Sul piano economico, in effetti, ci sono numerosi motivi a sostegno di questa iniziativa. Anzitutto, il reddito prodotto nell’economia nazionale dipende in gran parte da ciò che le generazioni passate hanno generato sotto forma di conoscenze e innovazioni di ogni tipo, permettendo lo sviluppo economico di cui beneficia l’insieme delle persone fisiche e delle persone giuridiche che esistono attualmente – i cui redditi sono quindi indotti dal capitale (fisso e “umano”) ereditato dalle generazioni precedenti.
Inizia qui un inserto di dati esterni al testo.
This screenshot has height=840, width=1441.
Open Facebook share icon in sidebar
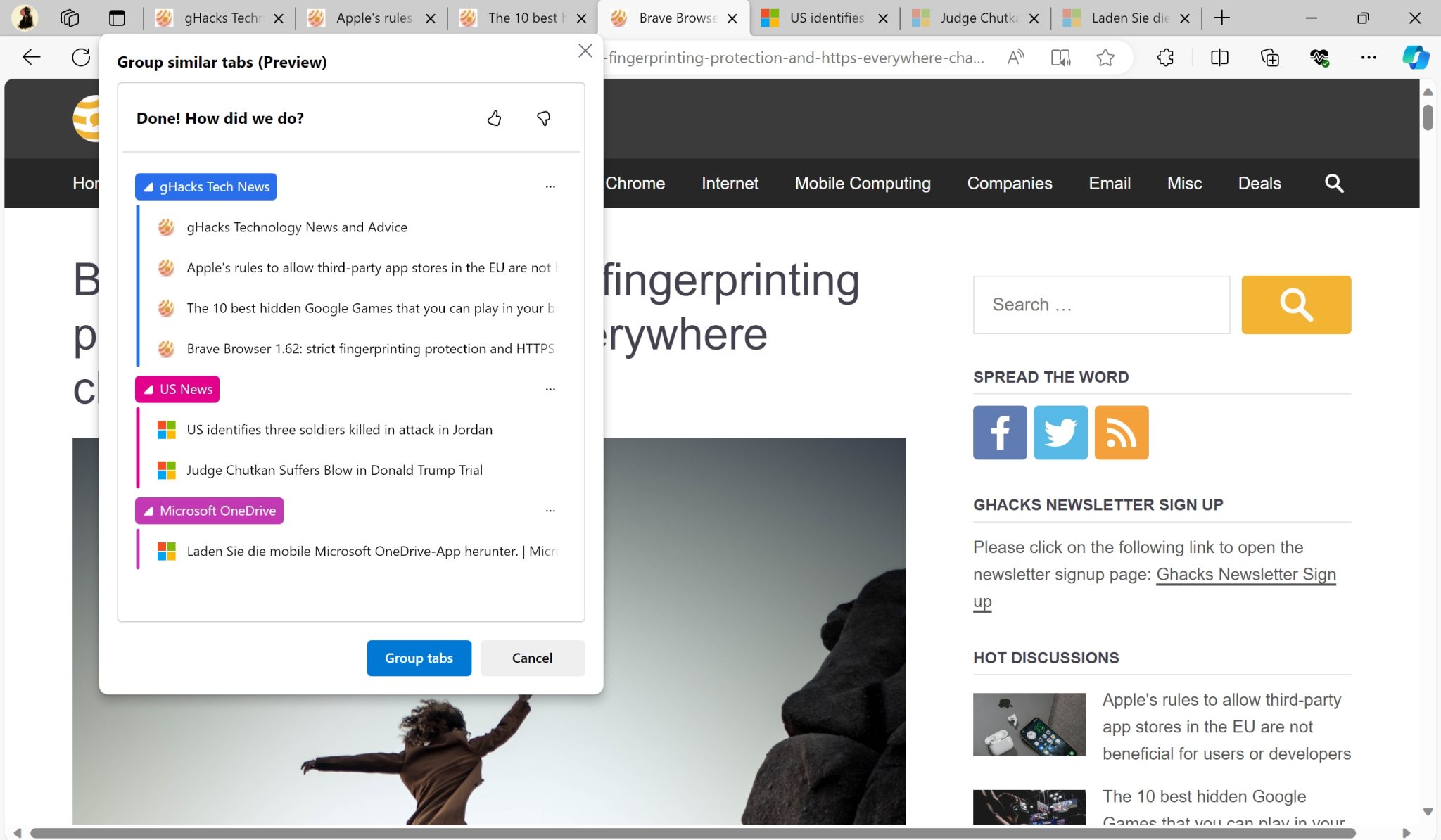(999, 432)
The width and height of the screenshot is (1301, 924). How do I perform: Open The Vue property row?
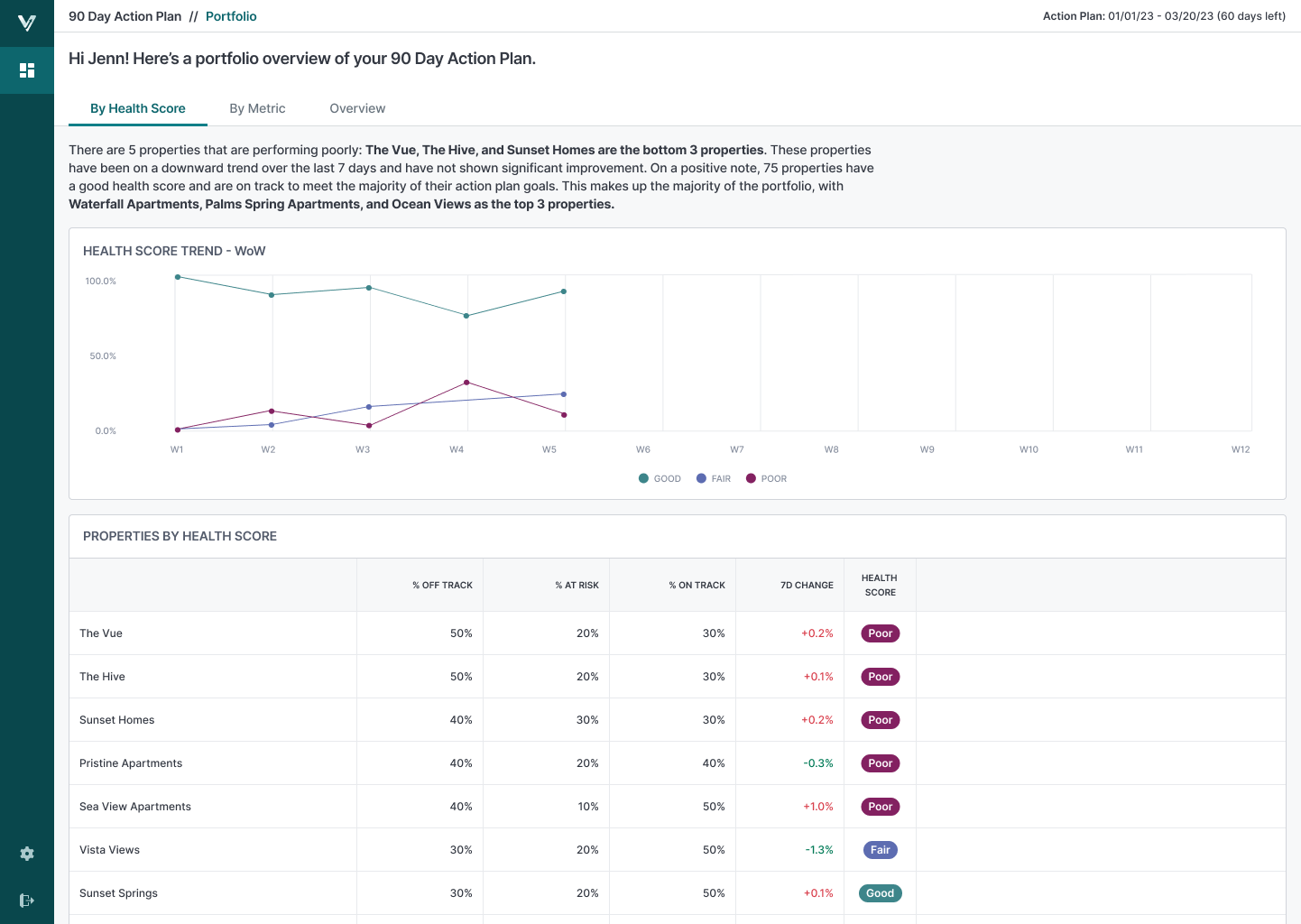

Appare allora eticamente corretto distribuire a ciascuna persona fisica un reddito di base incondizionato quale “dividendo universale” a seguito del capitale accumulato dalla società nel suo insieme. Inoltre, i mutamenti in atto e in rapida diffusione per quanto riguarda l’automazione dei processi produttivi di vario genere e in ogni settore economico (la cosiddetta “quarta rivoluzione industriale”) aumenteranno notevolmente le pressioni al ribasso sull’occupazione e sulle remunerazioni di una parte importante dei lavoratori, a danno in fin dei conti dell’intero sistema economico, perché ciò ridurrà i consumi e, pertanto, i profitti delle imprese nel mercato dei beni e servizi, aggravando i disavanzi del settore pubblico senza alcuna prospettiva di correzione nel lungo termine, a meno di prelevare delle imposte con una aliquota molto elevata sui redditi e sulla sostanza dei proprietari dei robot che sostituiscono le persone attive nel mercato del lavoro. Il panorama politico-economico attuale non lascia tuttavia intravedere questa riforma della fiscalità diretta in Svizzera nel futuro prossimo.

Stimolo alla creatività

Infine, ma non per ultimo, un reddito di base incondizionato stimola la creatività delle persone, che sanno di avere una fonte di sostentamento nel caso in cui le attività che intraprendono nel sistema economico si rivelassero prive di sbocchi o non all’altezza delle aspettative di rendimento. Si pensi in particolare ai giovani che con un reddito di base incondizionato possono studiare meglio e più a lungo, potendo poi realizzare un progetto di start-up senza l’assillo e spesso l’impossibilità di ottenere dei crediti da un istituto bancario. Per i lavoratori le cui remunerazioni sono attualmente inferiori al reddito di base suggerito dagli iniziativisti, ci saranno maggiori possibilità di ottenere una retribuzione che permetta loro di vivere degnamente, senza per questo occupare due o tre posti di lavoro parallelamente, che oggi riducono l’occupazione di chi si affaccia nel mercato del lavoro o cerca di tornarvi dopo una assenza forzata, la cui durata aumenterà tendenzialmente via via che il progresso tecnico sostituirà le persone che lavorano con dei macchinari o degli algoritmi sempre più complessi. Resta una grande questione aperta, a sapere quale sarà l’importo e chi beneficerà di un reddito di base incondizionato, oltre a definire in maniera consensuale le fonti per finanziare questo nuovo sistema di società. Le proposte non mancano e andranno approfondite e discusse nel corso dei prossimi anni, per non essere costretti ad adottare in maniera frettolosa e incoerente un sistema di finanziamento insostenibile e controproducente quando il regime socio-economico attuale avrà mostrato in modo inequivocabile tutti i propri limiti fisiologici. Come scrisse Mark Twain, la storia non si ripete ma comporta delle assonanze: chi si oppone oggi al reddito di base incondizionato dovrebbe ricordare che l’introduzione e il finanziamento dell’Avs furono aspramente combattuti durante un trentennio, prima di essere approvati e di essere apprezzati dall’insieme della popolazione in Svizzera. Fra trent’anni – se non prima – il popolo svizzero potrebbe dunque plebiscitare l’iniziativa sottoposta al voto il 5 di giugno.